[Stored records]

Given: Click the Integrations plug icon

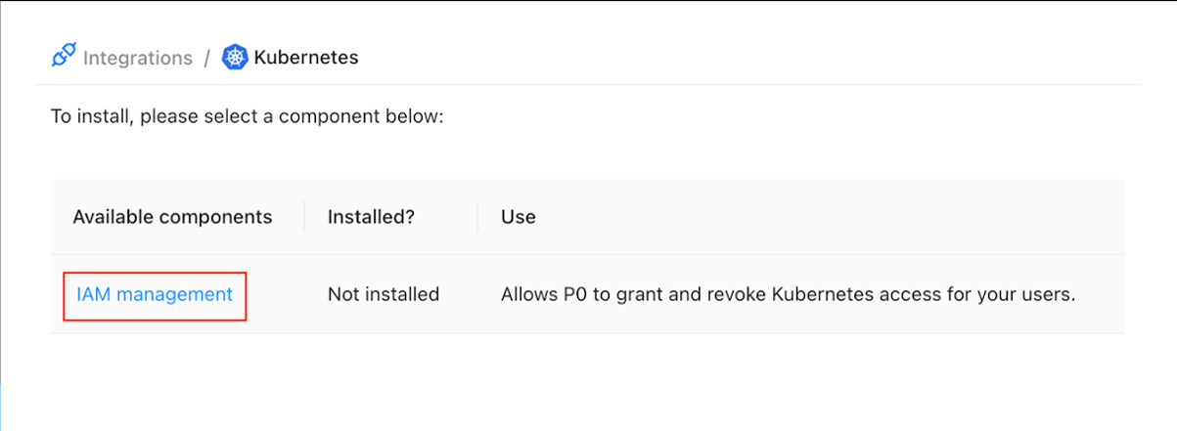Looking at the screenshot, I should point(64,57).
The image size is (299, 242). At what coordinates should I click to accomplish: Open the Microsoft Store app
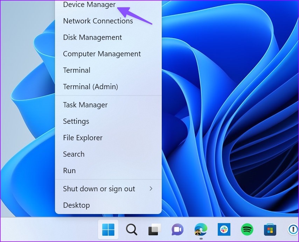tap(270, 230)
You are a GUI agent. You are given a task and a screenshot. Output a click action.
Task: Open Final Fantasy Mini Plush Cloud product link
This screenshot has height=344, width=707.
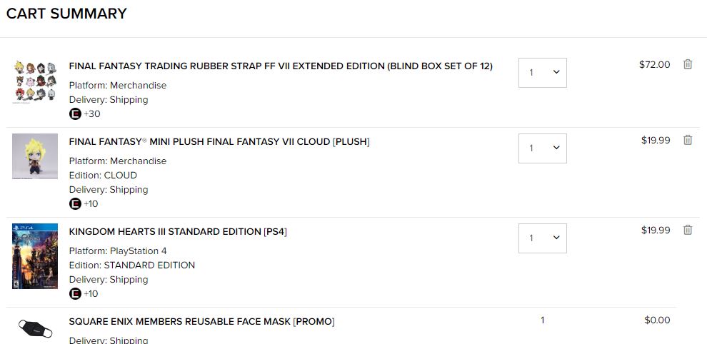219,141
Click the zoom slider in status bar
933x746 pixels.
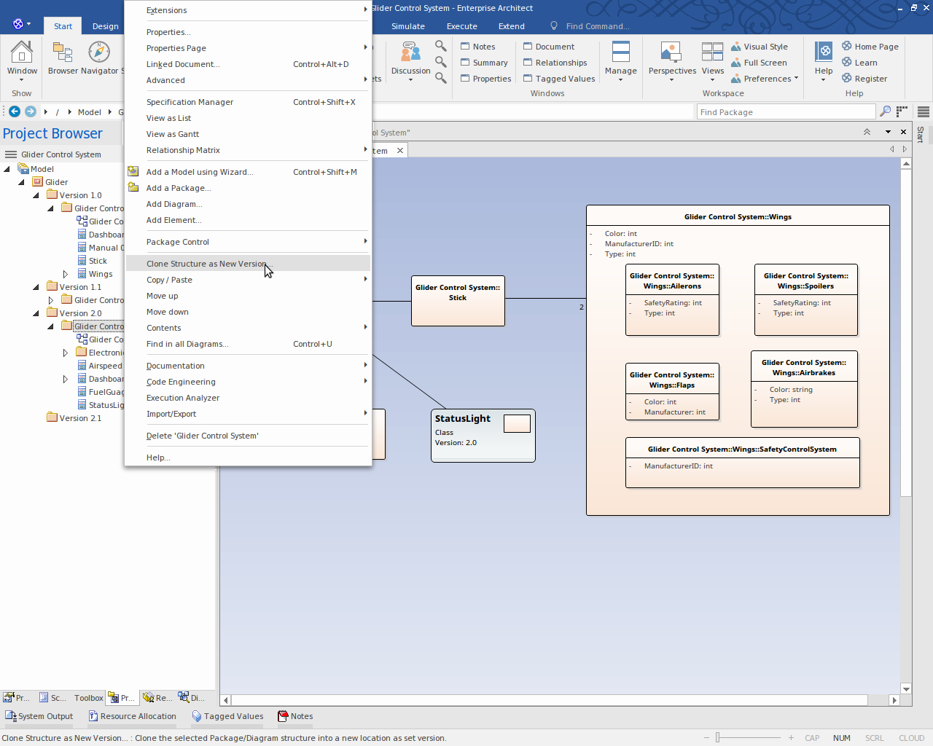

» **Assignment**
An exact copy of every record above is needed, with all pictures left out.

» **Solution to this problem**
Given: Click the Integrations plug icon

Looking at the screenshot, I should point(64,57).
The image size is (299, 242). At what coordinates should I click to accomplish: Open the Microsoft Store app
tap(270, 230)
You are a GUI agent. You are given a task and a screenshot. Output a click action.
Task: Open Final Fantasy Mini Plush Cloud product link
This screenshot has height=344, width=707.
219,141
Click the zoom slider in status bar
933x746 pixels.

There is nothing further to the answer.